Brian Damage
05-24-2011, 10:35 PM
Television producer Don Reo was coming off a big success with Blossom in 1992, and actor John Larroquette had been a breakout success on Night Court, so the timing seemed perfect for the two to try something different together. And that’s exactly what The John Larroquette Show was—for its first season. Reo gave free rein to the darker, more intellectual side of his humor, and Larroquette sank his teeth into the role of a recovering drunk who could only get employment as the night manager of a ratty St. Louis bus terminal. The show was rife with literate jokes, drug references, sexual innuendo, and extremely black humor, and it was a critical success. But its ratings were mediocre, so NBC executives ordered a major retooling. By season two, Larroquette’s character had become more likeable, and no longer lived in a dingy, creepy apartment. (His transvestite hooker friend also all but vanished.) The bus station was made to look less dire and sleazy, and even the theme music was brightened up. The John Laroquette Show dragged on for another year, but it was never as good again.
http://www.avclub.com/articles/the-clown-show-has-been-put-on-hiatus-for-retoolin,25099/
robyrob
05-25-2011, 01:12 AM
i thought it was a great show, i don't know why its ratings sucked.
skylark77
05-27-2011, 06:00 PM
Is that just a link you've offered, or did you write that article?
From what I've read, the show's first season didn't have stellar ratings, but wasn't mediocre... And it was the reliable ratings that NBC hoped to cash in on by taking the existing audience and bring in new viewers with the god-awful retooling.
That said...
Any show needs to evolve. Otherwise they stagnate. To the addicted fan, change often comes with outcry. "Oh, I don't like X now that they got rid of Y", etc. But without change, you're just watching the same old gags, which will have a natural decay of viewership.
Season Two, following Season One of TJLS, was NOT the time to evolve... at least not as rapidly as they did in the retooling. If this was the start to Season Three, I think the existing fans would have tolerated the changes much more easily, with the chance to introduce the idea of John moving to day-shift, and Carly deciding to change occupation, etc etc.
The artile also intimates that the show only had 2 seasons.
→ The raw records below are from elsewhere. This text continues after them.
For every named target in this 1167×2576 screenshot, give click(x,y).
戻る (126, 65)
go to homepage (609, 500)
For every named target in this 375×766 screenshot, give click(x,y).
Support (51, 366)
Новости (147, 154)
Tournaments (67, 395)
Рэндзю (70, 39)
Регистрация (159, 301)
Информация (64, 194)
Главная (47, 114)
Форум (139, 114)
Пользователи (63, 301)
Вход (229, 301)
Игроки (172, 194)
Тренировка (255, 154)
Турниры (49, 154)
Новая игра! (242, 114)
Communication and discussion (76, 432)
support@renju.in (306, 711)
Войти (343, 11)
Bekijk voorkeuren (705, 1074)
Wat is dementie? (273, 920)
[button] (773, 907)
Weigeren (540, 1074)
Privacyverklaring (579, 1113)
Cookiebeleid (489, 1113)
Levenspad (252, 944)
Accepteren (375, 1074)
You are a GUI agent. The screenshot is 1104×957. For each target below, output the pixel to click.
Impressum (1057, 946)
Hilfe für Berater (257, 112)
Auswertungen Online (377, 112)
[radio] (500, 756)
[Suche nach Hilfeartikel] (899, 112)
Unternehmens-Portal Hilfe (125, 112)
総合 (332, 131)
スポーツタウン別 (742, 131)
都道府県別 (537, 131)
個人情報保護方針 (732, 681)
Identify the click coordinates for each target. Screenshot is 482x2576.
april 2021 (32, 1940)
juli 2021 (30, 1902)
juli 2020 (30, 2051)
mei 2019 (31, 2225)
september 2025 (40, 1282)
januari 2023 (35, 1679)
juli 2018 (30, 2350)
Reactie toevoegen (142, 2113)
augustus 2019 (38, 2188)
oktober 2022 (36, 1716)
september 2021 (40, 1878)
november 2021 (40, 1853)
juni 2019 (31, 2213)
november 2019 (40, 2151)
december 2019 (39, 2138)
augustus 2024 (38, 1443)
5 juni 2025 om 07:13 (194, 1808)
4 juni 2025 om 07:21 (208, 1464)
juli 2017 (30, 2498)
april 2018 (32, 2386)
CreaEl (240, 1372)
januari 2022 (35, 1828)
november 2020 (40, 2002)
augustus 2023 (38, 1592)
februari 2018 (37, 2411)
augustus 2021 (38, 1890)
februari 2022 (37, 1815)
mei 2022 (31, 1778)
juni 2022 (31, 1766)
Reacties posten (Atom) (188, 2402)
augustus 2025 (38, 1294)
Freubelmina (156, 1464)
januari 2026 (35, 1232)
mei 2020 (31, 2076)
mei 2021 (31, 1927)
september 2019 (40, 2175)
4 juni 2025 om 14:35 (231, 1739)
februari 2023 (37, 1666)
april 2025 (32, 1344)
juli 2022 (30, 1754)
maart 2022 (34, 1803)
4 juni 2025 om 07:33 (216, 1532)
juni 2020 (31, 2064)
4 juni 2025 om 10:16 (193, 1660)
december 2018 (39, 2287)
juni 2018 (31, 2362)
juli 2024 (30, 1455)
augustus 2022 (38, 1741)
It did here in Australia, as far as I know, as I'm sure we didn't get anything after the end of Season Two, but as we know, there was another season and a bit after that.
Google John Larroquette torrent to relive most of the series on AVI... except 75% of what we want to see - Season One.
70s show watcher
05-27-2011, 07:56 PM
[QUOTE=robyrob]i thought it was a great show, i don't know why its ratings sucked.[/QUOTEi liked it too and so did my mother and she dosent like alot of sitcoms]
ekkostar
05-27-2011, 09:42 PM
I've seen a few episodes of the first season and a few here and there of the following seasons through various online sources to jog my memory because I really haven't seen the show since USA's USAM block in the early 00s. I grew up watching it alongside Fraiser back in the 90s as well.
I prefer the first season over the rest of the series and I believe the first season alone deserves a DVD set. There's a lot of dark humor that wasn't present on TV during that time period, which is probably why it had trouble securing an audience. The one full episode I have on DVD-R consists of John brooding over his birthday and the bus station being held at gunpoint.
megamanj2004
05-29-2011, 09:54 PM
The retooling absolutely destroyed this show's future. No question about that.
The dark humor that made the 1st season enjoyable IMO was eliminated. Every progressing episode in the post-S1 eps. seemed like the show became more and more retooled til' it retooled itself into Cancelled Street.
catlover79
05-30-2011, 01:18 AM
Didn't David Cassidy write/perform the theme song to this show?
Marvo301
05-30-2011, 01:53 AM
Didn't David Cassidy write/perform the theme song to this show?
The theme song is called "St. Louis Toodle-oo" and yes it was written and performed by David Cassidy!